You have to be careful with what you mean when you write $L^2 \otimes L^2$. There are different notions of tensor products which mean genuinely different things in this case: There is the algebraic tensor product $A\otimes_{alg} B$ which is the space of all finite sums $\sum_{i=1}^N a_i\otimes b_i$ and there are various notions of topological tensor products which are defined to be completions of the algebraic tensor product w.r.t. to various topologies. In your case the "Hilbert space tensor product" or "Hilbert-Schmidt tensor product" is defined as the completion of the algebraic tensor product w.r.t. to the norm induced by the scalar product you found. This is sometimes denoted as $\widehat{\otimes}$ to distinguish it from the algebraic tensor product.

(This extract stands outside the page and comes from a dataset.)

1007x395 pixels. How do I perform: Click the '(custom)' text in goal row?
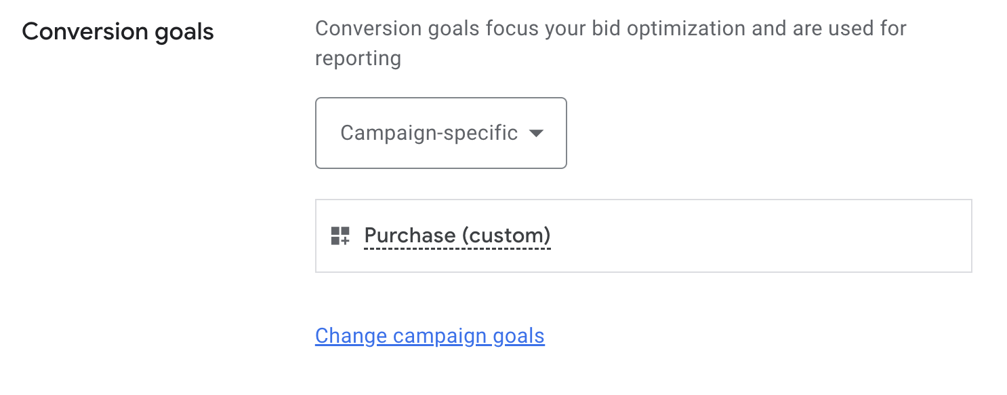tap(506, 236)
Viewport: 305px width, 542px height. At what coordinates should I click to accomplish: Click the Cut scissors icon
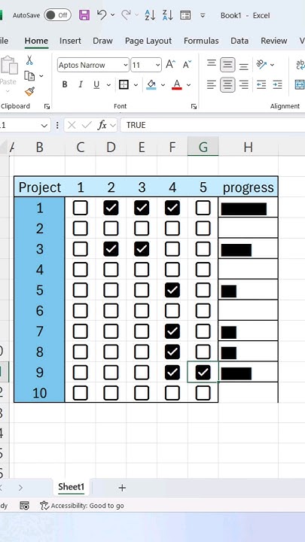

Now it is true that $L^2([0,1]) \widehat{\otimes} L^2([0,1])$ is isometrically isomorphic to $L^2([0,1]\times[0,1])$, but it is NOT true that it is isomorphic to the algebraic tensor product because the latter is not complete.

To see this, you can show different things. One way would be to consider $L^2 \otimes_{alg} L^2$ as a subspace of $L^2([0,1]^2)$ via the isometric embedding $f\otimes g \mapsto ((x,y)\mapsto f(x)g(y))$ and show that this is a dense, non-closed subspace of $L^2([0,1]^2)$.

To see this, consider the measurable sets generated by $L^2 \otimes_{alg} L^2$ and compare them with $L^2([0,1]^2)$, i.e. looking at characteristic functions $\chi_A$ with $A\subseteq [0,1]^2$ contained both spaces. You could try to prove that the algebraic tensor product contains all $A$ in the set-algebra generated by $\{A_1\times A_2 \mid A_i\subseteq[0,1]\}$ (up to sets of measure zero of course) whereas $L^2 \widehat{\otimes} L^2$ contains all the $A$ in the corresponding sigma-algebra. So if can exhibit a subset that is contained in one, both not the other, the corresponding characteristic function proves that $L^2 \otimes_{alg} L^2$ is not closed in $L^2([0,1]^2)$.